Don’t believe the T-Mobile commercial that tells you how easy it is to switch to their carrier. While it might be that easy for someone… it wasn’t like that at all in my case.
It IS the squeaky wheel that gets the grease!
We started the switch from AT&T to T-Mobile on 2/10/26. Two new phones arrived on 2/12/26. Ben’s phone came the following day. Everything was GREAT until we started doing the actual switching. It’s like we could SEE the sky at the end of the barndo, but it was far, far away.

I’ve met a bunch of people at T-Mobile throughout the process:
- Person #1 switched me to “a better plan for the same price.”
- Person #2 said don’t activate the 2 phones until the 3rd one was chosen.
- Person #3 and Person #4 said you can’t order phone #3 until the first 2 are activated.
- Person #5, a supervisor, said to add a line (and walked me through it), then said to call and cancel the extra line after receiving the phone. Said it would be easy.
- Person #6 added phone #3 and ported the number, but said the supervisor would call me to cancel the extra line.
- He never did so I call back AGAIN.
After more than 5 hours on the phone trying to straighten out the mess, my call was automatically escalated and routed to Alex, who claimed he was “as high up as you can get.”
By this point, I wasn’t the only one that was tired of the runaround…

We all love our phones and I THINK Alex fixed us.
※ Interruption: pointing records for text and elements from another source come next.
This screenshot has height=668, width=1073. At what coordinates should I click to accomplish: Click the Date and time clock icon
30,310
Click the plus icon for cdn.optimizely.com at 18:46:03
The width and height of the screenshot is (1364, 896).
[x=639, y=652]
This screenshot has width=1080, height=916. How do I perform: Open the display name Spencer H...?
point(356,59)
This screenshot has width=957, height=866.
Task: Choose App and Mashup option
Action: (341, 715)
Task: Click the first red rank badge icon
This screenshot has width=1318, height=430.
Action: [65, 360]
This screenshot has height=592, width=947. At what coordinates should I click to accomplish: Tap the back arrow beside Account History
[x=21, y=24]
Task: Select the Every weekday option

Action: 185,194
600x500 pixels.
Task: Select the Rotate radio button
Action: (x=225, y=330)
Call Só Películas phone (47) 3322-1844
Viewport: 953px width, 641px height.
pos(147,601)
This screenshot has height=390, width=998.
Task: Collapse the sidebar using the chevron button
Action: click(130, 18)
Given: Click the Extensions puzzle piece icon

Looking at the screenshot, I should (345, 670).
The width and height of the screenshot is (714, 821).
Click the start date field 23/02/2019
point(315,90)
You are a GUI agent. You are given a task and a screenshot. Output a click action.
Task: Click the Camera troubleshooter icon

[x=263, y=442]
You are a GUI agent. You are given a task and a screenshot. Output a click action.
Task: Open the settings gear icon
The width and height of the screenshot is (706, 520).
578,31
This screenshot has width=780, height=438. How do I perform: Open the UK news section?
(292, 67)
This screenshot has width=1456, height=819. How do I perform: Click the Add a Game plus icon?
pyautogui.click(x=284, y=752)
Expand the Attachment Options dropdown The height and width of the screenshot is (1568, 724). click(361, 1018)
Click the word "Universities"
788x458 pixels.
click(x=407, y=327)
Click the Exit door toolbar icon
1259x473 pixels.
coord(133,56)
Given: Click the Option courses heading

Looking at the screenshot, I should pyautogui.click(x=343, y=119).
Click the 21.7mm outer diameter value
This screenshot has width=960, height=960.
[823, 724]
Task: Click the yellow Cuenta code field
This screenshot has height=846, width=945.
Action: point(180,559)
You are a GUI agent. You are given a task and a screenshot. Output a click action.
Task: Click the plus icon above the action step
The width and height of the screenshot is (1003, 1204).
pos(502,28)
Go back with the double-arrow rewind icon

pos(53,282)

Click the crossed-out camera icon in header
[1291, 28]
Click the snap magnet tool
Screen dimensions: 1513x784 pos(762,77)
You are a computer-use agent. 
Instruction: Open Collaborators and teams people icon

Sort of…
Alex changed our plan (back to what I had before rep #1 changed it), performed a whole bunch of other slight of hand tricks, and we now have 4 lines for 3 people with 3 phones… and the price is (AT LEAST THE PROMISED PRICE) is reasonable. Alex explained it would cost $49 more to remove the 4th line, so there’s that. 🙂
The T-Mobile commercial says it’s a 10-minute process… ours was more like 10 days. Let’s hope it was worth it.
Now you know: United Airlines Flight 232, despite 112 out of 296 onboard dying, is considered to be one of the most impressive landings in aviation history. Pilots failed to copy the accident & landing on simulators. UA232 helped make Crew Resource Management, a new concept, standard practice in airplanes.